*PROBLEM DETAILS*.
The reply must repeat the listing below exactly and carry none of its pictures.

*MATERIAL FOR THIS TASK*.

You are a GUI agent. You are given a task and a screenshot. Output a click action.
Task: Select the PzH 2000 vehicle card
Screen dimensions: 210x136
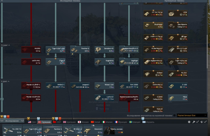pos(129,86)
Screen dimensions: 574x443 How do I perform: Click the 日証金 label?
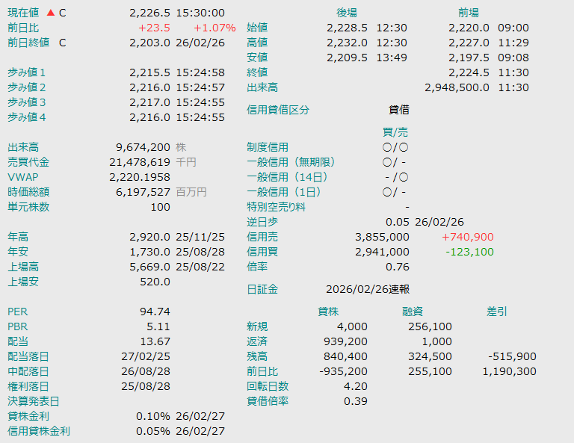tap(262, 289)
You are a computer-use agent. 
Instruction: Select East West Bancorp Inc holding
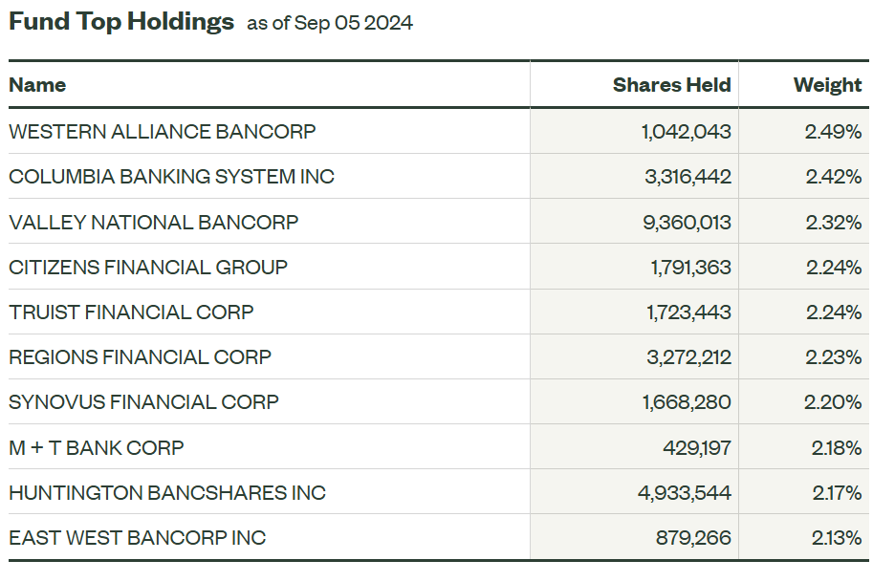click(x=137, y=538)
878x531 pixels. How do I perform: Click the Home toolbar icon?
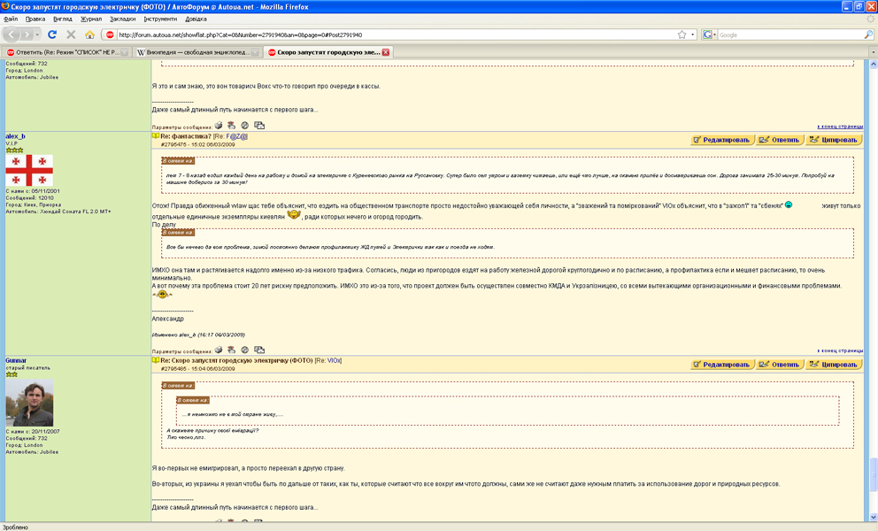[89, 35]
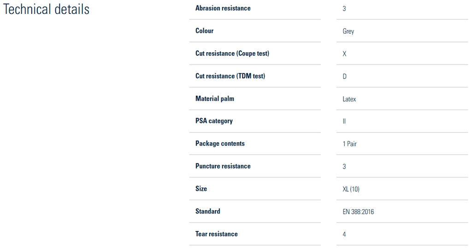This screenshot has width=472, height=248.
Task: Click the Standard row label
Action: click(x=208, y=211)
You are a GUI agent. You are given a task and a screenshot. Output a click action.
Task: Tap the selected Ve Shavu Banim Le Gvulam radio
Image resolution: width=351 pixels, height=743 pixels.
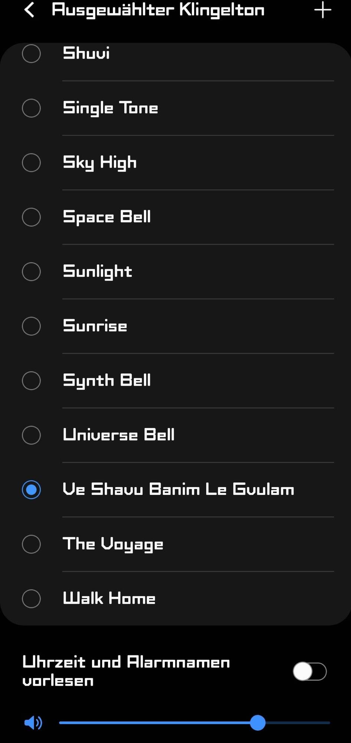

*SOLUTION TO THIS PROBLEM*.
You are a GUI agent. You are given a task and a screenshot. Output a click action.
Task: Select the PzH 2000 vehicle card
Screen dimensions: 210x136
pos(129,86)
Screen dimensions: 574x443 How do I perform: Click the 日証金 label?
tap(262, 289)
You are a computer-use agent. 
Instruction: Select East West Bancorp Inc holding
click(x=137, y=538)
878x531 pixels. How do I perform: Click the Home toolbar icon?
[89, 35]
This screenshot has width=472, height=248.
Task: Click the Standard row label
Action: click(x=208, y=211)
You are a GUI agent. You are given a task and a screenshot. Output a click action.
Task: Tap the selected Ve Shavu Banim Le Gvulam radio
Image resolution: width=351 pixels, height=743 pixels.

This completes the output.